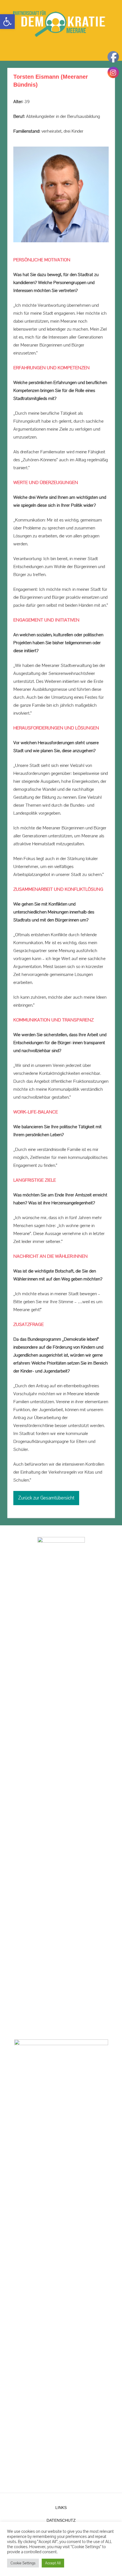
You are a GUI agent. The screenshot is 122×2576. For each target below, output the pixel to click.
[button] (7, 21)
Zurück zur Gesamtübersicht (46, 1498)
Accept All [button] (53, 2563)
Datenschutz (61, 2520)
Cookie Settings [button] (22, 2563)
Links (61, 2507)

## What the exercise asks
Transcribe exactly, please, the lines from the one with "Accept All [button] (53, 2563)" to the last line of the entries above, ends included.

## Result for this exercise
Accept All [button] (53, 2563)
Datenschutz (61, 2520)
Cookie Settings [button] (22, 2563)
Links (61, 2507)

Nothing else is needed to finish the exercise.